Aboriginal and Torres Strait Islander viewers are warned that this website contains images of deceased persons.

Artists' space

by John McDonald, 1 June 2007

Studio: Australian Painters Photographed by R. Ian Lloyd presents 61 of some of Australia’s most respected and significant painters working in the studio environment.

Luke Scibberas, Hill End NSW, 2004

The exhibition illustrates a broad cross-section of men and women from across Australia working in a variety of styles, from abstraction to the most exacting realism as well as traditional Aboriginal painters. R. Ian Lloyd, well known for his National Geographic work, examines through these large photographic portraits the individual artist’s working environment: whether it be an inner city loft, a kitchen table or the sandy earth of the Outback. The exhibition invites a questioning of each artist’s distinctiveness and how space affects and inspires individual creativity. The Studio project, initiated in 2002, also includes a 280 page hardbound book, Studio: Australian Painters on the Nature of Creativity with text by John McDonald, art critic for the Sydney Morning Herald.

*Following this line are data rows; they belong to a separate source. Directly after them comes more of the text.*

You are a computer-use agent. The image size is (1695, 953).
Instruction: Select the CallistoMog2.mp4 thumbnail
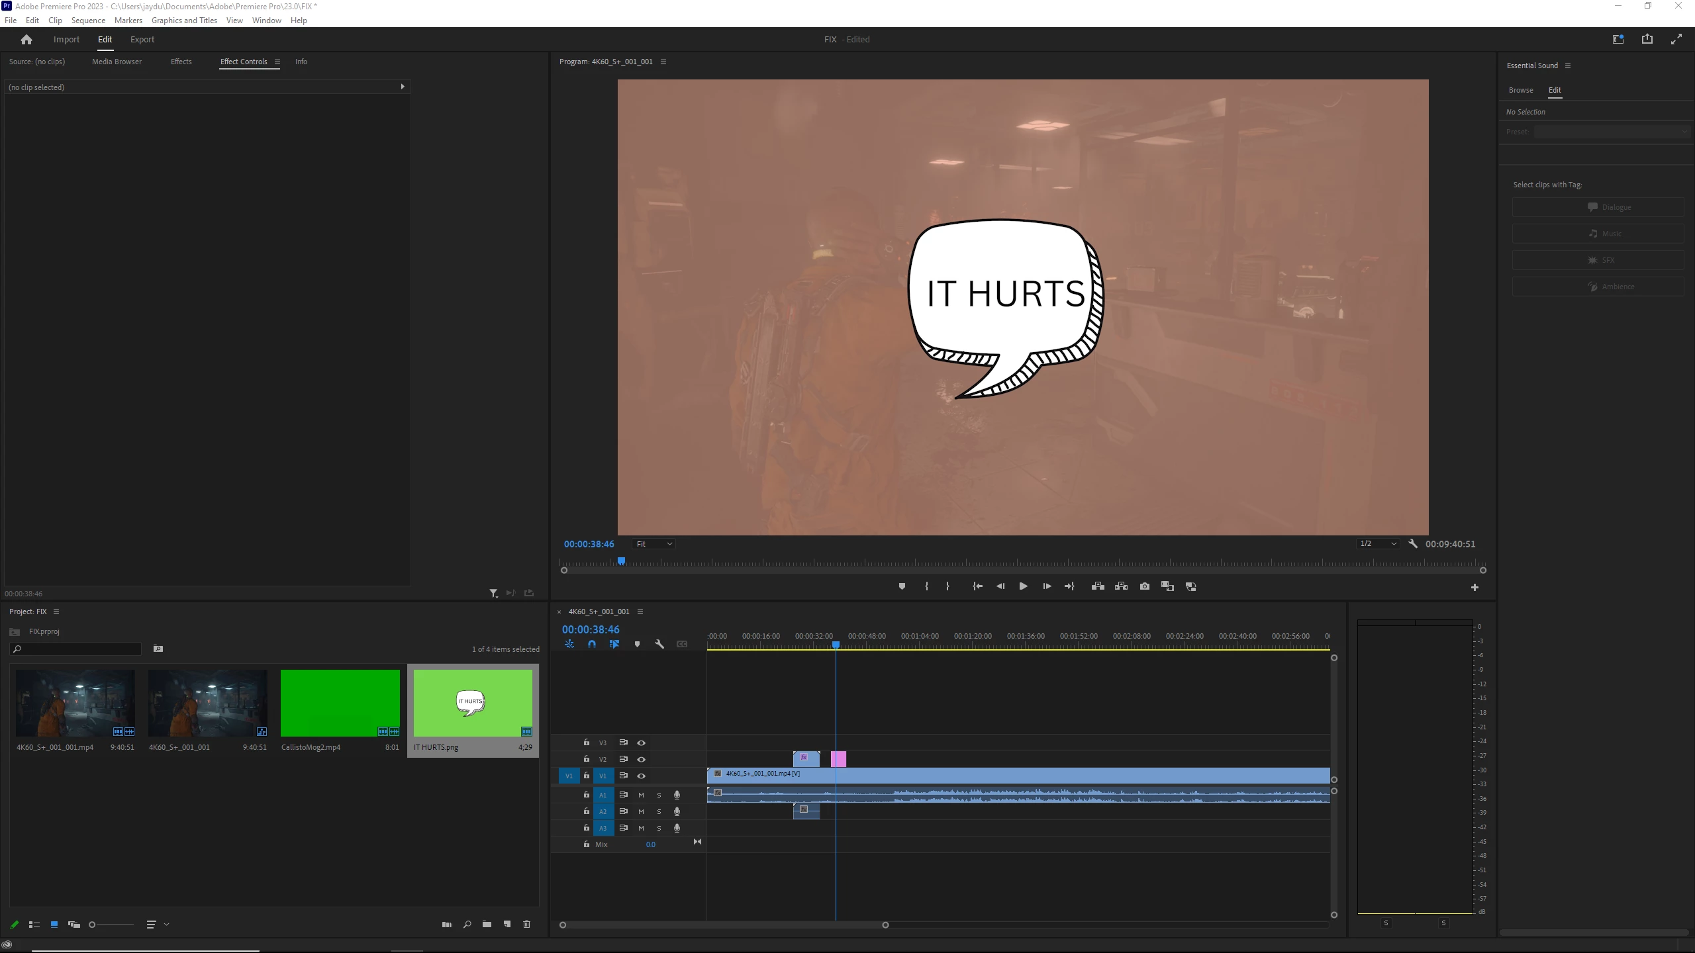pos(340,703)
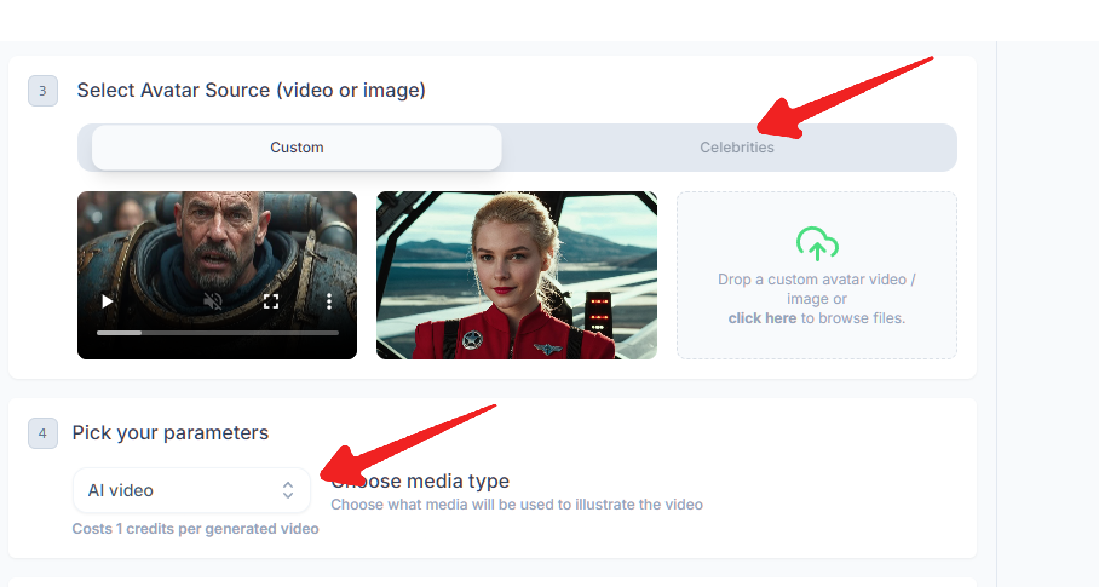Toggle the video's mute state off
1099x587 pixels.
pyautogui.click(x=211, y=301)
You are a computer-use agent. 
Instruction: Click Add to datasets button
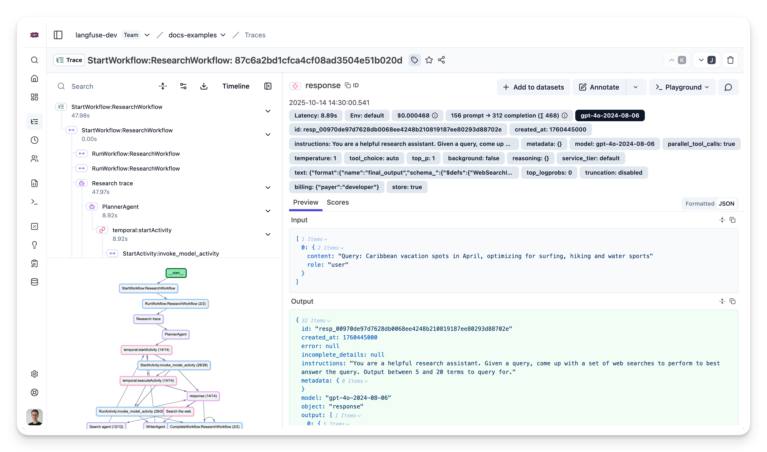[533, 87]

Writing in the introduction to the book, McDonald reveals details about the project’s inception:

This project began life as a snapshot of Australian art at the beginning of the twenty-first century. It was not intended to be hierarchical, but a broad cross-section that looked at artists from many different parts of the country, artists of different styles and age groups. This meant we were obliged to limit the number of interviews in cities such as Sydney and Melbourne, and to choose between artists of roughly equivalent status and ability. This was not a simple process. Indeed, the book could have been ten times bigger and still not cover all those artists that had claims for inclusion. At an early stage, six curators of public galleries were consulted and made many recommendations. The surprising result was that their choices were utterly incompatible, with few artists appearing on more than two or three lists. Taking courage from this, in the final selection we paid more attention to location than reputation. As the photo-shoots and interviews multiplied, the rewards overcame any regrets.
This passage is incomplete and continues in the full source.